Born to be one with the sky, these magnificent creatures walk with graceful, hesitant awkwardness when they are earthbound. I felt lucky to see them on Madison's lake Wingra recently. I had walked down to Wingra Park to shoot some photos of the sun setting on the lake. Standing on the pier at the boat landing, I looked west and saw two specks I thought might be cranes standing in the water a few hundred yards away.
Classic photographer's dilemma -- I only had a point and shoot with a very short zoom with me. Try to go closer with the camera I had, or hurry home to get the DSLR with the telephoto but risk having them fly away? I opted for the bird(s) in hand and hurried off through the woods along the shore. When I got closer, I shot what I could, but the pictures were just pathetic reminders of what I missed by not having a longer lens. I raced home, got the telephoto, and raced back -- but they were gone. Or so it seemed. Just as I was about to turn around, these two beauties walked out from the brush along the shore, where they had apparently taken refuge from a passing boat. I started clicking away. At one point, while its mate groomed itself, the other crane turned and seemed to be staring directly at me. Must have heard the shutter. I was afraid they would fly away, but it seemed to conclude I was harmless. Maybe it was used to being photographed.

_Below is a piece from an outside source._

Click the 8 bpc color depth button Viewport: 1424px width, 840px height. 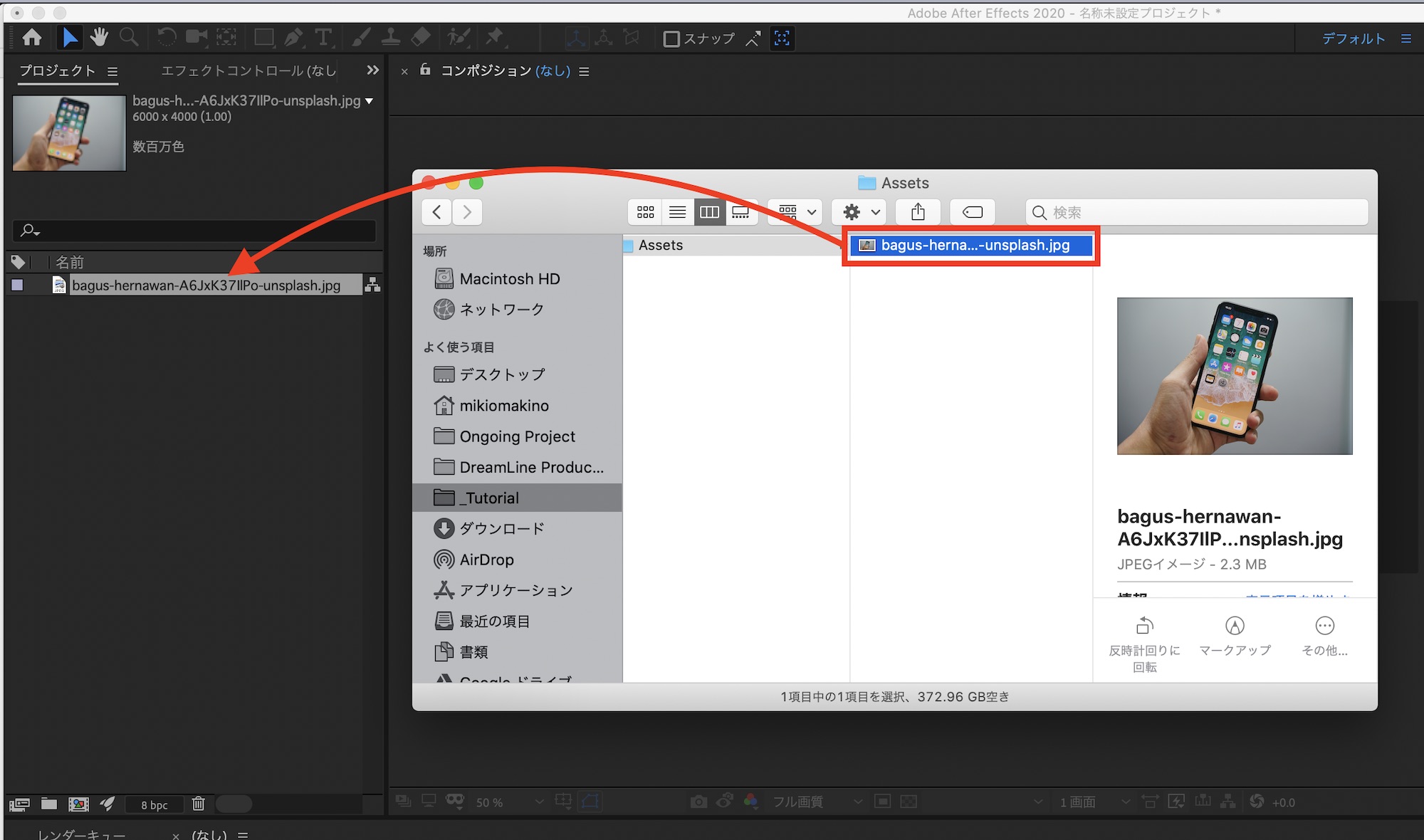[154, 804]
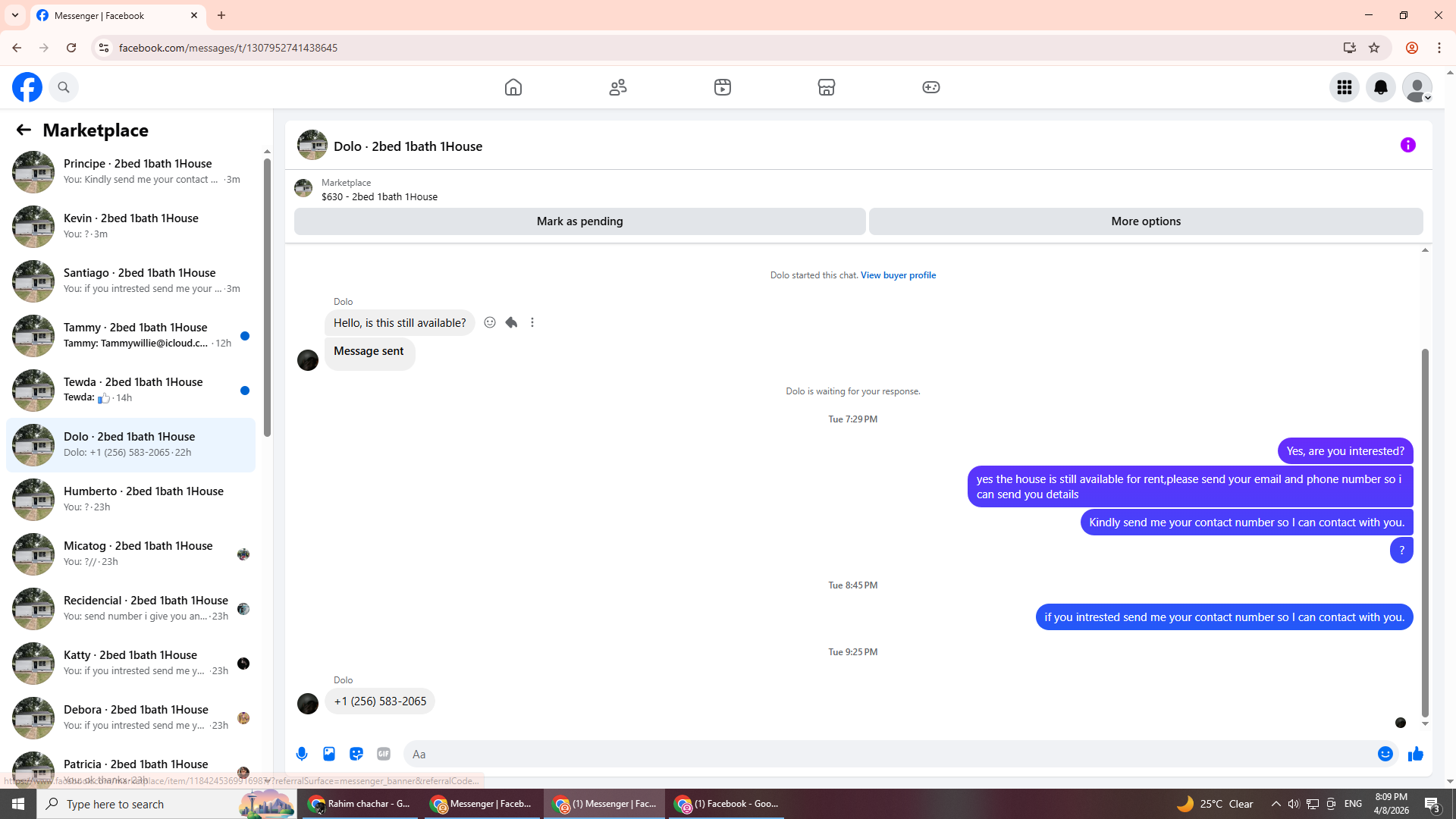1456x819 pixels.
Task: Click More options button
Action: tap(1145, 221)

For a long time they both stood there gazing at the lake as the pink light darkened to violet and night prepared to fall. They might have been meditating or praying. It was a deeply moving moment, a momentary bond with these magnificent creatures whose species has been on this planet far longer than humans -- a living link to the time of the dinosaurs.
They won't be here long. They'll be flying south in a migration that's now 60 million years old. Their migration featured prominently a couple of years ago in Richard Powers' novel The Echo Maker. I loved this passage from his description of the migration:
They converge on the river at winter's end as they have for eons, carpeting the wetlands. In this light, something saurian still clings to them: the oldest flying things on earth, one stutter step away from pterodactyls. As darkness falls for real, it's a beginner's world again, the same evening as that day sixty million years ago when this migration began.Unlike many other migrating species, Sandhill Cranes find their way not by magnetic fields, not by celestial navigation, but by memorizing landmarks -- a memory so accurate that it guides a pair back to exactly the same nest in the arctic tundra where they hatch their young, year after year, and within months begin teaching them the same route.